Predictably, that chatter is relevant to investors engaging with AI stocks and ETFs heavily allocated to those names. Those include the Invesco QQQ Trust (QQQ) and the Invesco NASDAQ 100 ETF (QQQM). A byproduct of bubble talk is market participants wondering if this time will be different. It’s appropriate to wonder about that.  But there may be some good news for apprehensive investors.

Time will tell if the current state of AI is conducive to a bubble. But there encouraging signs for QQQ/QQQM investors. Those include sturdy profitability among some of the most AI-intensive companies.

“There are clear echoes of the late-1990s dot-com bubble—both in investor sentiment and speculative positioning. But while market cycles often rhyme, they rarely repeat in the same way. One key difference: today’s AI rally is underpinned by real earnings growth, unlike the profitless exuberance of the dot-com era,” noted Mark Hackett of Nationwide.

Consider the Cash Flow

One of the marquee differences between QQQ today and its holdings at the height of the internet bubble isn’t just that today’s members firms are highly profitable. They’re also prodigious generators of free cash flow. That’s a trait that could provide a buffer if the AI trade experiences a material correction.
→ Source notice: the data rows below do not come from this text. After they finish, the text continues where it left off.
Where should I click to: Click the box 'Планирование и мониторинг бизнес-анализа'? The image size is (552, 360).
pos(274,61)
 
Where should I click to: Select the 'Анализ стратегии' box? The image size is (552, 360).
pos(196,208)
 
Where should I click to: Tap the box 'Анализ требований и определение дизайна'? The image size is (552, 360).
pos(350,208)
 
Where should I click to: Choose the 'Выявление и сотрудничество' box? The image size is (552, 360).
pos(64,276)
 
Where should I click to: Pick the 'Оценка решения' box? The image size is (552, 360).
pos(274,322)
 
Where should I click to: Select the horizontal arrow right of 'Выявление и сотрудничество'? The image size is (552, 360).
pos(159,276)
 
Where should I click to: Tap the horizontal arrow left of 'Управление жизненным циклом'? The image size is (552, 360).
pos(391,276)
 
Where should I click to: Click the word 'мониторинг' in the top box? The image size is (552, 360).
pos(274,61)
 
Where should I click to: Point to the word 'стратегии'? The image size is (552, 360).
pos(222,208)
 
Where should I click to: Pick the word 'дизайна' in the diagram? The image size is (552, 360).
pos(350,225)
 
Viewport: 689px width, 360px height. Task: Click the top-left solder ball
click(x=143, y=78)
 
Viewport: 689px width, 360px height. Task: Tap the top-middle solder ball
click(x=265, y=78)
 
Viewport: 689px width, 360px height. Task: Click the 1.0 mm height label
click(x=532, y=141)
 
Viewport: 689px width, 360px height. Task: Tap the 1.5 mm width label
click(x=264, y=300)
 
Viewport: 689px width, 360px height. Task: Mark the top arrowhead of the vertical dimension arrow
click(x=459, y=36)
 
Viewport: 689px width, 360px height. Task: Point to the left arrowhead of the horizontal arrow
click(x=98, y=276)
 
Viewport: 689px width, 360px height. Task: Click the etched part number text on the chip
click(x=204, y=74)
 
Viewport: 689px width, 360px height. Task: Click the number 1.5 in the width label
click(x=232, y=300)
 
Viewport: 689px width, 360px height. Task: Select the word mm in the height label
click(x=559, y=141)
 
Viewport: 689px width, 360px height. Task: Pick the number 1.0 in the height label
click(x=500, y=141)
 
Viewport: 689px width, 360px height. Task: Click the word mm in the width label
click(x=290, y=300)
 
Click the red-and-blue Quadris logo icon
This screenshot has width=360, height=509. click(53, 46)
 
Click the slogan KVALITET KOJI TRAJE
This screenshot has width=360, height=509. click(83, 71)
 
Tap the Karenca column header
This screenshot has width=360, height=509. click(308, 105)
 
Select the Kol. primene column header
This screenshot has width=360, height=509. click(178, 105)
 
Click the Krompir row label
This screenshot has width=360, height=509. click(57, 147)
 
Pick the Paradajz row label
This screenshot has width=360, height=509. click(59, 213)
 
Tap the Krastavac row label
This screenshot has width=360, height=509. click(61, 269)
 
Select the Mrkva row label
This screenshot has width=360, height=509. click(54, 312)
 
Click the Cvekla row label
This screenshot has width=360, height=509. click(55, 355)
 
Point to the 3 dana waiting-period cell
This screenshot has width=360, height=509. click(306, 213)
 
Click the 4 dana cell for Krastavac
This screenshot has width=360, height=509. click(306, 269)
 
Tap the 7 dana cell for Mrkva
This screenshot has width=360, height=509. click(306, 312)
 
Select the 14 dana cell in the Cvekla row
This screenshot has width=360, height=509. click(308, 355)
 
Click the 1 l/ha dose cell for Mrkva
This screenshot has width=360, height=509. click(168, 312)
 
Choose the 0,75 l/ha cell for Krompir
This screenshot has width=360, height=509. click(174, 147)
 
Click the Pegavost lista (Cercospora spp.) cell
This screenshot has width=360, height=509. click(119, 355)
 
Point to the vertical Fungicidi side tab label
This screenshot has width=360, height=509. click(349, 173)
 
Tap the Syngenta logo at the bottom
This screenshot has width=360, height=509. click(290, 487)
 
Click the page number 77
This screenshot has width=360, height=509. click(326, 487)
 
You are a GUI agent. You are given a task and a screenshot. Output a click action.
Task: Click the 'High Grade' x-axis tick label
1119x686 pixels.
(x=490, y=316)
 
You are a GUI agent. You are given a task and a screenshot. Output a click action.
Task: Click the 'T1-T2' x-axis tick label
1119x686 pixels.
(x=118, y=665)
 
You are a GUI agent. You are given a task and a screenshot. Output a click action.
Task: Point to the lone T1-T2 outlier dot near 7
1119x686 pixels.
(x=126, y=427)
“While profitability comparisons to the dot-com era are common, they often overlook a key metric: free cash flow (FCF) margin,” added Hackett. “Today, the S&P 500 technology sector boasts an FCF margin of approximately [20%. That’s more] than double the levels seen in the late 1990s and early 2000s. Although pockets of froth [remain … the]data suggests that hyperscalers are the true engines of the current rally. These firms are backed by fortress balance sheets, strong margins, and consistent revenue and earnings growth.”
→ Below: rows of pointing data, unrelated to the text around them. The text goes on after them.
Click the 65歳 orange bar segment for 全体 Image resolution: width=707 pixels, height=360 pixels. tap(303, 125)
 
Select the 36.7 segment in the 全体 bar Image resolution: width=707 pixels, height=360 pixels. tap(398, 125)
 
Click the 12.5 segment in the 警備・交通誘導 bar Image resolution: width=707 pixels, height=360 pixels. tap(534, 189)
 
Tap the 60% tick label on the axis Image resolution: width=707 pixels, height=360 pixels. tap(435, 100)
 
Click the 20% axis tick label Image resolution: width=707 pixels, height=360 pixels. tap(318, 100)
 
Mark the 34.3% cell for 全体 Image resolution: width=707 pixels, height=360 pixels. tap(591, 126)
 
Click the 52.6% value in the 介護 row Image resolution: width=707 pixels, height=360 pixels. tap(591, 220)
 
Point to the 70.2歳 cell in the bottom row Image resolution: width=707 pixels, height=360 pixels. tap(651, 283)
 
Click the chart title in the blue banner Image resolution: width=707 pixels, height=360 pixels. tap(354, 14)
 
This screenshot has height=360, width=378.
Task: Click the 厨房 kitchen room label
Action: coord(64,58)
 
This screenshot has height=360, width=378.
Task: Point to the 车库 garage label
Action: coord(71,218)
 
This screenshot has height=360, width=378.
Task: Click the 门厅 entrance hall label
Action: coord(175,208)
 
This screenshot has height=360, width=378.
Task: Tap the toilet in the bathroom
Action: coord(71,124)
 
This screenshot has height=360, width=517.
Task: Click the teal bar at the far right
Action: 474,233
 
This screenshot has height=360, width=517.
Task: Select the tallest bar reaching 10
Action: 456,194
Those FCF-generating capabilities and strong balance sheets are all the more important at a time when some investors are concerned about concentration in widely followed equity indexes. Those include the S&P 500 and the Nasdaq-100 (NDX). The latter is the gauge followed by QQQ and QQQM.

Indeed, concentration risk is an issue. But it’s arguably one investors don’t need to lose sleep over because the concentration is in quality companies.

The Magnificent Seven “have delivered year-over-year earnings growth of 27% in Q1 and 26% in Q2, with Q3 estimates pointing to another 14% gain. That is just 5% growth for the remaining 493 companies in the Index. Unlike many dot-com darlings, these firms are not only profitable—they’re driving the market’s earnings engine,” concluded Hackett.